Verbesserungen gegenüber letztes Mal: 404 not found

(Bild: Clemens Gleich)

Einer der besten Titel eines Sachbuchs über das kreative Schaffen lautet "Do the Work" ("Mach' die Arbeit"). Wir hoffen alle auf den einen Tipp, diese eine magische Pille, die uns das gibt, was wir uns wünschen: den idealen Körper, den gekonnten Tennis-Aufschlag, eine Motorrad-Rundenzeit unter 1:30 in Oschersleben. Und es gibt sie, irgendwie. Sie schmeckt nur sehr bitter, denn die magische Pille sind jahrelanges, gezieltes Training – durch Plateaus gebissen, aus Sackgassen zurückgerudert, sich über andere Menschen, vor allem aber sich selbst geärgert. Um diese harte Arbeit kommt nur herum, wer seine Wünsche nicht mehr als Ziele sieht. Auch Walter Röhrl hat sein Talent durch Training entdeckt und es für mehr Training genutzt, denn Weltmeistertitel werden nicht für vages Potenzial ("Talent") verliehen, sondern für konkrete Leistungen.
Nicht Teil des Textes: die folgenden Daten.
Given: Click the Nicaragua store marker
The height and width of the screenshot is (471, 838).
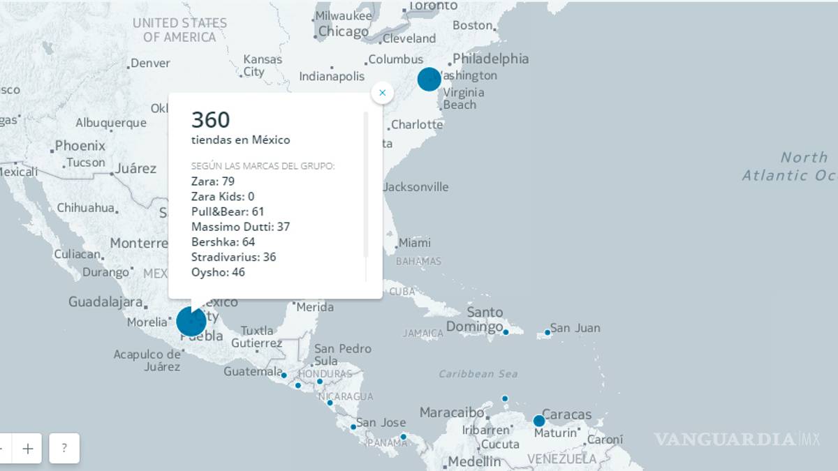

Zum Glück wusste ich das schon vor Jahren. Nach dem Fastbike-Artikel gab ich es auf, selber Rennstrecke zu trainieren. Das Projekt stellte sich als finanziell unleistbar für ein Schreiber-Einkommen heraus, und ein zusammengeschnorrtes "wie der Hörr Redaktör fahren lernte" war schon damals die ausgelutschteste Geschichte der Branche. Deshalb weiß ich auch, dass ich nie Rennfahrer-Zeiten in Autos fahren werde. Gegen die Kosten eines Auto-Renntrainings schauen die Ausgaben für Motorrad-Trainings lächerlich gering aus. 350 Euro für den Satz Slicks – niedlich!

Folglich bin ich in Oschersleben nur aus Spaß an der Freude gefahren. Doch die Trainingsergebnisse meines Bekannten haben mich motiviert, mir selbst einen Motorsport zu suchen, in dem ich mir konsequentes Training leisten kann. Altersgerecht, für Gewichtsfetischisten geeignet, (relativ) günstig und idealerweise auf eigenem Grund trainierbar. Trial ist geil, habe ich mir sagen lassen ...

Trainer Hans, der kann's. Und lächelt stets dabei. Trial ist eine super Sportart für alte Herren.